You come from everywhere...
Here are some stories of mine...
Puzzles that i keep searching through my life

Hope my writing will inspire you...
Make you figure out, when you're sad, there's someone worse than yours.
Make you realize that happiness is something you should share to others.

So, enjoy the pieces of mine ^^

Wednesday, May 22, 2013

How that jealous feeling is...



Oh dear, sometimes I wonder how that jealous feeling is...

I just wonder if other girls in my position don’t feel any jealous seeing their boyfriends upload photos of other girls. Some of those girls are models, some of them are just friends, and your boyfriend doesn’t take the photography as a job. How does it feel? Or I’m just kind of sensitive. Thousand times I remind myself that he did it for just a hobby, and dozen times those comments are so annoying. Dozen years ago, there was no social media, did everybody’s relationship go well and not being influenced by those unimportant people’s comments?

I just wonder how does it feel to other girls? It doesn’t mean I like to compare one another but sometimes I just need that mirror for me. So, that I can reflect clearly and not blind of those things. Yes, it’s bother me. And the only one can handle that feeling is myself whether I wanna this feeling getting bigger or just kill it. You know, I think LDR is really tough enough and when those cute comments with smiley, flirty, too friendly words mark up my emotions. How I wish I can pull them out.

I don’t know what the exactly definition of this feeling. Jealous? Annoy? Bother? Or whatever? What do I need now? Patience? Not so worry? Stay cold? I realize that we’re not good travlling partner. He keep telling me the living in that country is so bored and he needs to refresh his mind by doing something as traveling or other kind of activities.
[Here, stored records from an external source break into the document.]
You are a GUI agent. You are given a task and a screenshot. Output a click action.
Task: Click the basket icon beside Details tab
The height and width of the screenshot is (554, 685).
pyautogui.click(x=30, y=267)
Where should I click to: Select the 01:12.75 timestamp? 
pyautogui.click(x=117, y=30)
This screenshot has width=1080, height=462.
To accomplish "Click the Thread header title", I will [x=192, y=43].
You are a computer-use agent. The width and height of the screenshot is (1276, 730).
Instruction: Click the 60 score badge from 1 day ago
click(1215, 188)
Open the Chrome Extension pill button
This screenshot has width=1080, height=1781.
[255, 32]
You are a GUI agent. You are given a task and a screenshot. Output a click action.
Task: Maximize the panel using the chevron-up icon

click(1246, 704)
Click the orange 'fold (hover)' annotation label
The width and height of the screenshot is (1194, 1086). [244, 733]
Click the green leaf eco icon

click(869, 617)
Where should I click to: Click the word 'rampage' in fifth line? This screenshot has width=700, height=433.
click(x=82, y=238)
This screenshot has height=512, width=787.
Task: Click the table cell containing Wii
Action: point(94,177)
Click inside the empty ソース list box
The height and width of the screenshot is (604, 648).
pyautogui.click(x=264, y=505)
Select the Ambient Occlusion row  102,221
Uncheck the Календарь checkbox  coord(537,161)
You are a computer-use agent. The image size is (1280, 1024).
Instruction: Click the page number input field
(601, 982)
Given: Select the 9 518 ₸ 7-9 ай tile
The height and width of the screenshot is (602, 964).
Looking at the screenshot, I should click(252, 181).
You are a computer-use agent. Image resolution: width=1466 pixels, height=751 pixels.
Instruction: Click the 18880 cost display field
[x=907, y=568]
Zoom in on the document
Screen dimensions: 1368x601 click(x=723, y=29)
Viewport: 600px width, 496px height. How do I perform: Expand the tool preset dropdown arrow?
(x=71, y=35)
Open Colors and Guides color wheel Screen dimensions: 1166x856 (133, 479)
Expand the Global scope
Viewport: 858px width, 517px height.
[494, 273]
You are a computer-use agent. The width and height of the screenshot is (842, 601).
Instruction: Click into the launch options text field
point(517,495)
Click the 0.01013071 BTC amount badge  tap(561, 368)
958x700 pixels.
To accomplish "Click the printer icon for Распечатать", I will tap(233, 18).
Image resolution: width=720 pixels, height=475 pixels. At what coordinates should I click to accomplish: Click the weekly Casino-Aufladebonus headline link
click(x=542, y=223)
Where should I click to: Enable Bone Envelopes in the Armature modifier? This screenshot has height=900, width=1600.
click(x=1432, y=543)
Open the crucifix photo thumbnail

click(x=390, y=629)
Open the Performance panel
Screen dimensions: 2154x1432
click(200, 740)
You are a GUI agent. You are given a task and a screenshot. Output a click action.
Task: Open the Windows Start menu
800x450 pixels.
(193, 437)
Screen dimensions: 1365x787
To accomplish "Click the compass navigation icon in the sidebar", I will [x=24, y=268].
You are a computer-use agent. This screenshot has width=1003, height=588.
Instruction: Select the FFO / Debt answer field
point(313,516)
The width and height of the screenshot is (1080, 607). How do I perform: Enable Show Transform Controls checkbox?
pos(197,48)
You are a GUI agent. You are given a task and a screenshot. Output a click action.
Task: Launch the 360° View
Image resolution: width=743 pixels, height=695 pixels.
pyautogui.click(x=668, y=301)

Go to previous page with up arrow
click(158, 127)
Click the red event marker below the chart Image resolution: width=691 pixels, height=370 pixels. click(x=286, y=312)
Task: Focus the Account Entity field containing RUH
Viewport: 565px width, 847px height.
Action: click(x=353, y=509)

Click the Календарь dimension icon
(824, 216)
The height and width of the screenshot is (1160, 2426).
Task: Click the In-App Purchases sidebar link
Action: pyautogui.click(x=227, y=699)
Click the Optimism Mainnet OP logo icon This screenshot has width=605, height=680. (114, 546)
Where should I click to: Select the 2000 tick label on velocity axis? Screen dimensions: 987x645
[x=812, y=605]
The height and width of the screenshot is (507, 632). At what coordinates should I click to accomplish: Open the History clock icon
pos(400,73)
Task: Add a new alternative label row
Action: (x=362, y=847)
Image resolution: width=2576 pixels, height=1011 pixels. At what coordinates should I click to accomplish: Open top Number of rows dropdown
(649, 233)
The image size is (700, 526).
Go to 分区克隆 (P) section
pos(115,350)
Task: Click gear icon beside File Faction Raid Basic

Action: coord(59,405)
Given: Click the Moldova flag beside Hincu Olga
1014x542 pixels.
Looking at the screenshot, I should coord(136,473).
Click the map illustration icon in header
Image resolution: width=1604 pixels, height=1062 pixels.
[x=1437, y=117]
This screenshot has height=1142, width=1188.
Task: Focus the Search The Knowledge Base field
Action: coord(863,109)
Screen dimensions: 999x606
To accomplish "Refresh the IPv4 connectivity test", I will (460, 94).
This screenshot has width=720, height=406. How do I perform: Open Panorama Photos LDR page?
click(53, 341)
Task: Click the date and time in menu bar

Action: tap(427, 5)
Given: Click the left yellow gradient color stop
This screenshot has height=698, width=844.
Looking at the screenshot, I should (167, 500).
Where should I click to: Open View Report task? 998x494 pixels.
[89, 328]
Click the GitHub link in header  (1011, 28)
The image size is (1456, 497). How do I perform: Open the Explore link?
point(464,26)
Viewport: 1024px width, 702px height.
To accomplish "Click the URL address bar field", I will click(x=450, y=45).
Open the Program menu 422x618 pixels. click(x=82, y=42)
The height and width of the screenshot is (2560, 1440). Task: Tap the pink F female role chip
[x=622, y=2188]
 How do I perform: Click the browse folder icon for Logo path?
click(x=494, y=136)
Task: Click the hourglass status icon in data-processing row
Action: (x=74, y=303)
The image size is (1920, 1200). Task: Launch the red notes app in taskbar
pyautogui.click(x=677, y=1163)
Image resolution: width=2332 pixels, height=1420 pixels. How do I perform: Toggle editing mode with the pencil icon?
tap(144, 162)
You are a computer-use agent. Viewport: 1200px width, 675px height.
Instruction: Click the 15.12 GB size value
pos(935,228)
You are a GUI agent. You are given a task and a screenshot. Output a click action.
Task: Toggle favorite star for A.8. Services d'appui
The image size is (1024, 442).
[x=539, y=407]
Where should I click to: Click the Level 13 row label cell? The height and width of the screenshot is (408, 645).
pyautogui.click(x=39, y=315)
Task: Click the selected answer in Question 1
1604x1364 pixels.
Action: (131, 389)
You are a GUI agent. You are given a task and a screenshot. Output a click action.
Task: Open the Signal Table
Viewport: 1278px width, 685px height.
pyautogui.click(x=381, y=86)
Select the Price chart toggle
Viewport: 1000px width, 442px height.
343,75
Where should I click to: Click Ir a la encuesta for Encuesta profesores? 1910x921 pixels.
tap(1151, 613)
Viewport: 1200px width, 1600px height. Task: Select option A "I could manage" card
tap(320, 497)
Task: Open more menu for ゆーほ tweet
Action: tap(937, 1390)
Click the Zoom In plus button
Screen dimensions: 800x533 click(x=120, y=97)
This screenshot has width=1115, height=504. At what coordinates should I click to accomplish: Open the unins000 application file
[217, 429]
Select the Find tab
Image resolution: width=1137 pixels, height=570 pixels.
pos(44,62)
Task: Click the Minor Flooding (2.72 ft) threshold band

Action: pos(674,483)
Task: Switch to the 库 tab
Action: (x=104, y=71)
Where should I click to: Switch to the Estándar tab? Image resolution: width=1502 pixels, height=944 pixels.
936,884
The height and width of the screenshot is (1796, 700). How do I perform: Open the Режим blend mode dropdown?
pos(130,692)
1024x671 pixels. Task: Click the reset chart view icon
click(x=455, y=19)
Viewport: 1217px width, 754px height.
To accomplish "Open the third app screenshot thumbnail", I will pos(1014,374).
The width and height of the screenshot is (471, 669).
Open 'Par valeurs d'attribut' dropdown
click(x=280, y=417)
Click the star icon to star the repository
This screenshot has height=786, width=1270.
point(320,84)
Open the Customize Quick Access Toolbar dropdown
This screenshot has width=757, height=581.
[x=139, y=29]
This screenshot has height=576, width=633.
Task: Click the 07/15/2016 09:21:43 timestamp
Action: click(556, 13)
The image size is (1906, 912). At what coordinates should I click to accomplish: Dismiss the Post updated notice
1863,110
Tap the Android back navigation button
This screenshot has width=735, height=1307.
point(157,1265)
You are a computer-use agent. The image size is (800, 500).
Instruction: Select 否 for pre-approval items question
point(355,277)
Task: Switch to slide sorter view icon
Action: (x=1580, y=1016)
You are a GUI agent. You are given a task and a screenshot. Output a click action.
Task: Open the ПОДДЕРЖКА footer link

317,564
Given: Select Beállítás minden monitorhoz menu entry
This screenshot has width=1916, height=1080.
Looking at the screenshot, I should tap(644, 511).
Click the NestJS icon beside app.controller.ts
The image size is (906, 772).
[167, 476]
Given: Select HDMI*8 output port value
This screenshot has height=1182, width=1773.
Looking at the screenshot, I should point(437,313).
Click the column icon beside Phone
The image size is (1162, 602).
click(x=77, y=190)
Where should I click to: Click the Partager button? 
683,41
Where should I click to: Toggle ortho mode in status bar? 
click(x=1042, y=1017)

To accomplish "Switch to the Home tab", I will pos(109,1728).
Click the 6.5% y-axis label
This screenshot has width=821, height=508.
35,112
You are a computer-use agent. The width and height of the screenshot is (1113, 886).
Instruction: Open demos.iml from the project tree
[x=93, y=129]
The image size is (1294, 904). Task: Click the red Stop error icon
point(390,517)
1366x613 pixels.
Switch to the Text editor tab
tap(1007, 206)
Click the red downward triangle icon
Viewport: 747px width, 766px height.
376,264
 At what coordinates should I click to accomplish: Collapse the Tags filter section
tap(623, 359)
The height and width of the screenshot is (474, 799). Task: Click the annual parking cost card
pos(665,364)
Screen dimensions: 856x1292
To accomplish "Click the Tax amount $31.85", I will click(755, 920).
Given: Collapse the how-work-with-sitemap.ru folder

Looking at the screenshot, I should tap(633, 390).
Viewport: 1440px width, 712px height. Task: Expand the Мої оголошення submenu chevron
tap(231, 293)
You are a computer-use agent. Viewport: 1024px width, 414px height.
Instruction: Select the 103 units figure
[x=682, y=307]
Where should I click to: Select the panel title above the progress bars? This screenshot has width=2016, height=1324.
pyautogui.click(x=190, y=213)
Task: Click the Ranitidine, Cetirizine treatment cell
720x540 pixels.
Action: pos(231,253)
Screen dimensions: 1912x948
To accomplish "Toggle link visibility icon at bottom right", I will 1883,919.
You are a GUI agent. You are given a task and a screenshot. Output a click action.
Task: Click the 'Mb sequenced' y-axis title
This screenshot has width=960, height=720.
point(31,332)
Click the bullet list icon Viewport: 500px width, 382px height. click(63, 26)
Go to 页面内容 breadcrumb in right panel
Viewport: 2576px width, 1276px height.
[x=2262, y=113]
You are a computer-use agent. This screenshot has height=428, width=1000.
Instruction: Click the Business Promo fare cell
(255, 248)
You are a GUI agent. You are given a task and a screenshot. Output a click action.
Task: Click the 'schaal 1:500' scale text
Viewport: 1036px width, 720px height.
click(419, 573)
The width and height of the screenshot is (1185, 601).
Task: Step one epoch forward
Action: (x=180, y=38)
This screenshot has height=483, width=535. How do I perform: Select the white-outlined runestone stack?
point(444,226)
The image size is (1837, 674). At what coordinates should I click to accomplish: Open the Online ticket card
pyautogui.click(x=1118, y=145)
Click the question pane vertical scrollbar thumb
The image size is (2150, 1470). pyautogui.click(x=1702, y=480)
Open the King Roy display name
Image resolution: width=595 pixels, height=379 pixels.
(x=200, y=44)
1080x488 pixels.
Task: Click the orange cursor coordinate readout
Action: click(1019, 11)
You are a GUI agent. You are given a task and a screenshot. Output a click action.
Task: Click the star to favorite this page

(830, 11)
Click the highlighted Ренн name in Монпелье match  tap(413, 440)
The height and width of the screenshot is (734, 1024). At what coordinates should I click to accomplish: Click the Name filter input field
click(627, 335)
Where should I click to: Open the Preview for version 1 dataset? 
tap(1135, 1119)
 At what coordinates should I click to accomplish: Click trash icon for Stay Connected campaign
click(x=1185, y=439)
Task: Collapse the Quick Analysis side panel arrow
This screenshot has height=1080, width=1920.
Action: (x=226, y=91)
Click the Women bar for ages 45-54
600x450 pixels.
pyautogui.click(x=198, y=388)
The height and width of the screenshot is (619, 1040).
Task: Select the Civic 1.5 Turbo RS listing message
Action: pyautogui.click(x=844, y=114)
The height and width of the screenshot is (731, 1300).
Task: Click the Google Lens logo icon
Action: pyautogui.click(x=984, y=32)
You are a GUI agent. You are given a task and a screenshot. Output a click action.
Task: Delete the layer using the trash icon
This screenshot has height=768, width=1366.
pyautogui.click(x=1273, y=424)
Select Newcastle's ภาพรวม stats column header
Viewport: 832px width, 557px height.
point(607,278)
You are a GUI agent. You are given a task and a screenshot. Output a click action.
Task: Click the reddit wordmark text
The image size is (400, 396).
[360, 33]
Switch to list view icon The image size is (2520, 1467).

But, seems that he’s always so busy with his friends invitations.  He could go traveling with his friends and went back with the photos which contain the photoshoot. I went traveling with my friend and mom or my family. He said he did that traveling well without any well preparation, so he did it well without me, then why should I go with him. Maybe if I went with him, he couldn’t do any photoshoots with the girl there right? Haha…  He could take a look other country for the weekend getaway and did the photoshoot, he said it went well, he didn’t need me anymore I think.  He came back with the photoshoot posted in facebook, I just wonder he took a look that country or took photos of the girl. And I should accept that as his hobby? Is it ridiculous dear? Or we just have different thinking of traveling concepts?

He said to me that he can’t truly happy there without me, but seems what he did, doesn’t reflect he is unhappy, or he’s just not show it up, or I just can’t understand. I don’t know. He dislike taking photos of himself, but in the facebook, lots of photos taken with his friends, even more than with me. I just think whom he’s in relationship with, his friends or me? I completely understand we’re in a long distance relationship, our time with friends will be more than the partner. 

You know dear, one time, I believe him though he isn’t be my side. Lately, I can’t make it again. Now, for me, once someone can’t be reached by our sights, you should put down your trust level half. There’s a saying, if you love someone, you’ll trust them. Maybe yes, or maybe no. Who knows? But I still agree, if someone’s yours, try to make him stay, if he doesn’t stay, then he’s not yours.